Records contained in a dataset

■ ■ ■ ■ ■

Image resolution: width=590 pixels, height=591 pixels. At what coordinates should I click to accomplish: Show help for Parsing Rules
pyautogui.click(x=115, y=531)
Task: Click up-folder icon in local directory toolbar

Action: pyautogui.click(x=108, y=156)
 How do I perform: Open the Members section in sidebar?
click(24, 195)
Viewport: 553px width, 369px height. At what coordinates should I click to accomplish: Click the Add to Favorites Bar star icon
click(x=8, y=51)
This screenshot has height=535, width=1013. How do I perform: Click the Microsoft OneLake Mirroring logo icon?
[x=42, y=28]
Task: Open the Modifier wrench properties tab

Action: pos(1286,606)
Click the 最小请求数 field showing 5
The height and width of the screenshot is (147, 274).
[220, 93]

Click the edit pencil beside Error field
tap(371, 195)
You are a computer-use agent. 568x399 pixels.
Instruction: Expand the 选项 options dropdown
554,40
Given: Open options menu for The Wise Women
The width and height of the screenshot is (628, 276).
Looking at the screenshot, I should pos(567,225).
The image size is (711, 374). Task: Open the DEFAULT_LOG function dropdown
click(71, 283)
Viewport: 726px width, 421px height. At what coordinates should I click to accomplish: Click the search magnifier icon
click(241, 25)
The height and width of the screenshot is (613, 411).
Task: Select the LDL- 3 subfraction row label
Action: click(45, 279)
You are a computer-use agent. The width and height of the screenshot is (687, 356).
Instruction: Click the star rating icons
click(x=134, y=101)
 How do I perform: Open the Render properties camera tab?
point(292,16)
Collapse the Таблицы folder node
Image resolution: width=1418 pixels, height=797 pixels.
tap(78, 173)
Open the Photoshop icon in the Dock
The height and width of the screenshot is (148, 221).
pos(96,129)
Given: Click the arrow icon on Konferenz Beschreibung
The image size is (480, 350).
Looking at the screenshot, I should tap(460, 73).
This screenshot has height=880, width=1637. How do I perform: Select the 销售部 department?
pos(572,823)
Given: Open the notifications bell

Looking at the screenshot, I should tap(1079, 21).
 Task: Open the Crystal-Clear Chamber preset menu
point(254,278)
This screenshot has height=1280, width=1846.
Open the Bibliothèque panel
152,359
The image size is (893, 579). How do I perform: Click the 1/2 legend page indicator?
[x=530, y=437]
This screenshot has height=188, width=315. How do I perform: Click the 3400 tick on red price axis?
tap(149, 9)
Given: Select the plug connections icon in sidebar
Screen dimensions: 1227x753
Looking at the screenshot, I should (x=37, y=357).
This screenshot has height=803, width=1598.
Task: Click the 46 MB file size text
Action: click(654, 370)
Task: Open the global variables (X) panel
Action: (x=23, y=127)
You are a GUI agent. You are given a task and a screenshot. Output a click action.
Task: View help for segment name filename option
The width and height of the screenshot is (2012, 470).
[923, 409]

■ ■ ■ ■ ■

(Problem description): Output the entries exactly. Leave nothing out.

(Worked solution):
Image resolution: width=590 pixels, height=591 pixels. At what coordinates should I click to accomplish: Show help for Parsing Rules
pyautogui.click(x=115, y=531)
Task: Click up-folder icon in local directory toolbar

Action: pyautogui.click(x=108, y=156)
 How do I perform: Open the Members section in sidebar?
click(24, 195)
Viewport: 553px width, 369px height. At what coordinates should I click to accomplish: Click the Add to Favorites Bar star icon
click(x=8, y=51)
This screenshot has height=535, width=1013. How do I perform: Click the Microsoft OneLake Mirroring logo icon?
[x=42, y=28]
Task: Open the Modifier wrench properties tab

Action: pos(1286,606)
Click the 最小请求数 field showing 5
The height and width of the screenshot is (147, 274).
[220, 93]

Click the edit pencil beside Error field
tap(371, 195)
You are a computer-use agent. 568x399 pixels.
Instruction: Expand the 选项 options dropdown
554,40
Given: Open options menu for The Wise Women
The width and height of the screenshot is (628, 276).
Looking at the screenshot, I should pos(567,225).
The image size is (711, 374). Task: Open the DEFAULT_LOG function dropdown
click(71, 283)
Viewport: 726px width, 421px height. At what coordinates should I click to accomplish: Click the search magnifier icon
click(241, 25)
The height and width of the screenshot is (613, 411).
Task: Select the LDL- 3 subfraction row label
Action: click(45, 279)
You are a computer-use agent. The width and height of the screenshot is (687, 356).
Instruction: Click the star rating icons
click(x=134, y=101)
 How do I perform: Open the Render properties camera tab?
point(292,16)
Collapse the Таблицы folder node
Image resolution: width=1418 pixels, height=797 pixels.
tap(78, 173)
Open the Photoshop icon in the Dock
The height and width of the screenshot is (148, 221).
pos(96,129)
Given: Click the arrow icon on Konferenz Beschreibung
The image size is (480, 350).
Looking at the screenshot, I should tap(460, 73).
This screenshot has height=880, width=1637. How do I perform: Select the 销售部 department?
pos(572,823)
Given: Open the notifications bell

Looking at the screenshot, I should tap(1079, 21).
 Task: Open the Crystal-Clear Chamber preset menu
point(254,278)
This screenshot has height=1280, width=1846.
Open the Bibliothèque panel
152,359
The image size is (893, 579). How do I perform: Click the 1/2 legend page indicator?
[x=530, y=437]
This screenshot has height=188, width=315. How do I perform: Click the 3400 tick on red price axis?
tap(149, 9)
Given: Select the plug connections icon in sidebar
Screen dimensions: 1227x753
Looking at the screenshot, I should (x=37, y=357).
This screenshot has height=803, width=1598.
Task: Click the 46 MB file size text
Action: click(654, 370)
Task: Open the global variables (X) panel
Action: (x=23, y=127)
You are a GUI agent. You are given a task and a screenshot. Output a click action.
Task: View help for segment name filename option
The width and height of the screenshot is (2012, 470).
[923, 409]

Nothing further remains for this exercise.